Олегу досталось одно мыло и одно саше шампуня, остальное взял Гуськов. Ирина Сергеевна тоже жила в номере не одна. Одному селиться разрешалось только Платову. Виталий два часа просидел в холле гостиницы, листая журналы, пока Олег, выпив для бодрости не меньше двух стаканов водки, припрятанных хитроумным соседом, «благодарил» в их комнате Ирину Сергеевну.
Почти перед самым отъездом Платов повёл всех в магазин. Поход организовал по сволочному времени в обрез, и все метались по диковинному, словно пещера Алладина, торговому царству. Вместо предвкушаемого удовольствия вышло одно расстройство. Платов поторапливал, демонстративно поглядывал на часы. Олег испытывал настоящую муку, хотя тряпичником никогда не был. Очень хотелось купить подарки своим и не давали покоя джинсы, увиденные когда-то на сыне генерала. Впервые проникся благодарностью к Виталику. Тот вёл себя более спокойно и осмотрительно, хотя взглядом, как и остальные, пытался унести всё.

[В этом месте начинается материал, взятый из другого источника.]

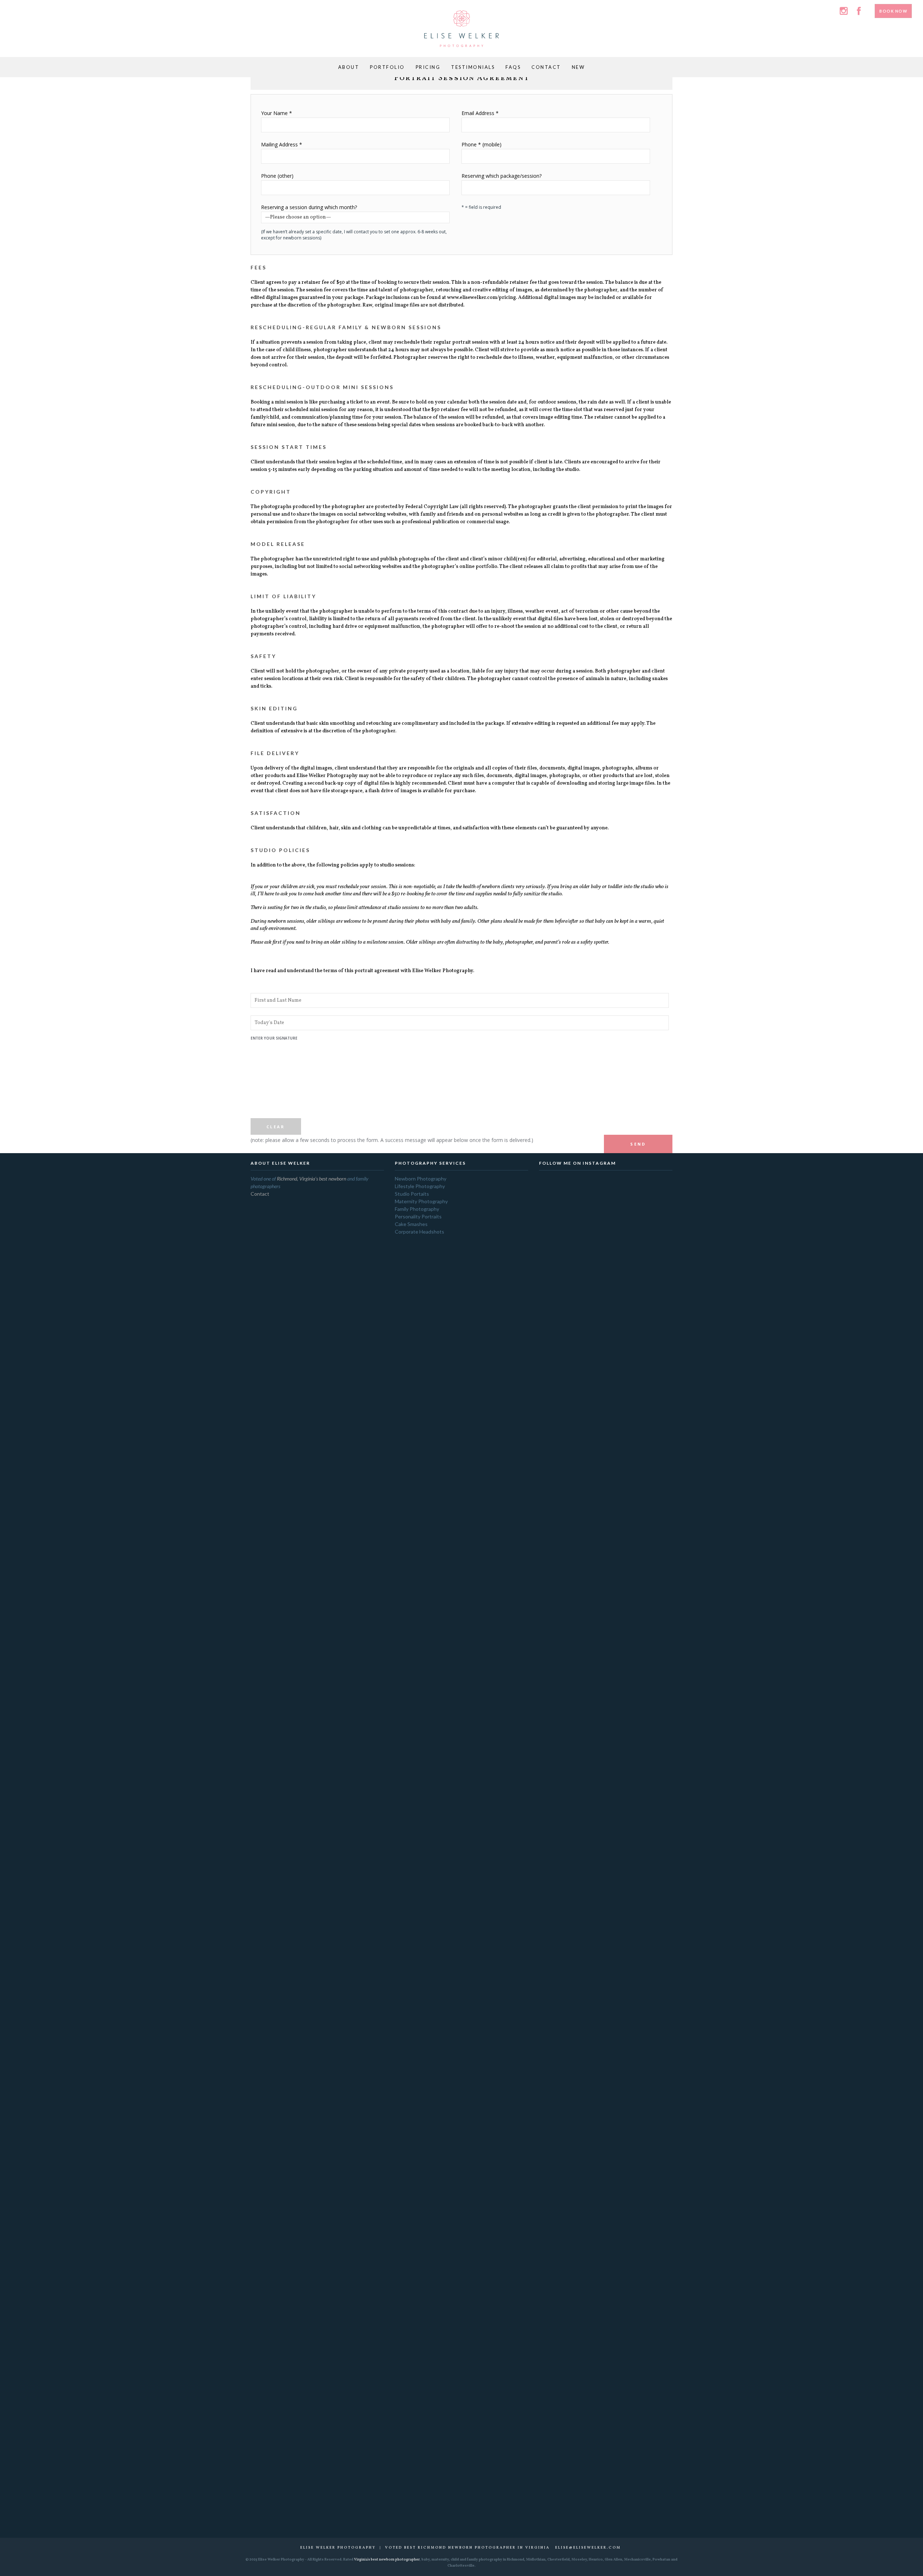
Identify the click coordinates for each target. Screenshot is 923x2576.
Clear (275, 1126)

— Не суетись, Олежек, иди спокойно и в голове списочек держи, мол, это мамке, это батьке, а то нахватаешь ерунды, потом локти кусать будешь. Да и не забудь подарок Самошину.
— Да ему-то с какой радости? — остолбенел Олег. Самошин был тот самый въедливый кадровик, что оформлял его на работу.
— Делай что говорят, Князев. До сих пор не понял, что от меня только полезные советы идут?
В итоге на вожделенные джинсы денег не хватало, купил себе футболку с надписью. В ажиотаже от покупок Олег чуть ли не на выходе вспомнил о дочке. Взял резиновую собачку и маленькое платьице в клетку и, вздохнув, прихватил шёлковую яркую косынку и тюбик губной помады, даже не посмотрев цвет.
По приезду домой в квартиру родителей сразу не пошёл, явился к матери на работу. До закрытия оставалось больше получасу, и все сотрудники были на месте. Не успел порога перешагнуть, как поднялась суета, словно явился в посёлковое кафе народный артист. Женщины охали, всплескивали руками, в глазах их читалось столько чувств одновременно, что и слов не хватит описывать. И искреннее восхищение, и любование, и откровенная зависть с оттенком безысходности. Вот ведь, во всём начальнице везёт! Сынок приехал, кум королю красивый, модно одетый с огромной спортивной сумкой через плечо. По всему видать набитой чем-то весьма завлекательным.
Толстенькая, круглая, как шар, повариха Зоя, с минуту застыв на месте, вдруг зычным своим голосом крикнула, перекрыв разом грохот воды и звон столовых приборов:
— Тонечка Николавна! Олежка ваш приехал, ой красавчик, мамкина радость!
Олег смущённо остановился в дверях, снял тяжёлую сумку с плеча и улыбнулся. И улыбка эта простая и открытая в глазах окружающих добавила его облику ещё больше привлекательности. Картинка парень, что есть картинка! Как же всемогущая Тоня не уследила, что достался он Выриковской шалаве? Это ж всякая мать о таком зяте мечтает и столько девушек хороших ждут не дождутся, а тут такая красота прахом пошла.
Антонина торопливо вышла из кабинета, и глаза её вспыхнули, словно изнутри зажгли стосвечовые лампочки. Она прижалась к Олегу и счастливо вздохнула.
— А ты чего сразу домой не пошёл, сыночек? Ведь устал небось с дороги-то и с вещами ещё…
— Соскучился, мам, — уткнувшись ей в шею, пробормотал он.
Антонина тихонько рассмеялась.
— Во как, совсем уж мужик, а по мамке соскучился, — с фальшивым смущением произнесла она, победно оглядываясь на сотрудниц. И те тотчас подхватили, подыгрывая начальнице, кто искренне радуясь, кто в желании угодить.
— Так счастье-то какое, Антонина Николавна! По кому ж скучать-то, как не по матери родной?
— И правильно! Мать дороже всех, значит, уважает, ценит заботу.
— Да сколь ни расти, для матери всегда дитём будешь.
Слова эти и фразы, что вроде расхожие и знакомые и даже навязшие на зубах из собраний и книжек, сейчас казались безбрежным светом, что окутал Тоню Князеву счастьем огромным и тёплым. Щедро награждая за горькие месяцы тоски и невозможности повернуть всё вспять, когда не было в их жизни проклятой невестки и неудачного брака и размолвки с сыном.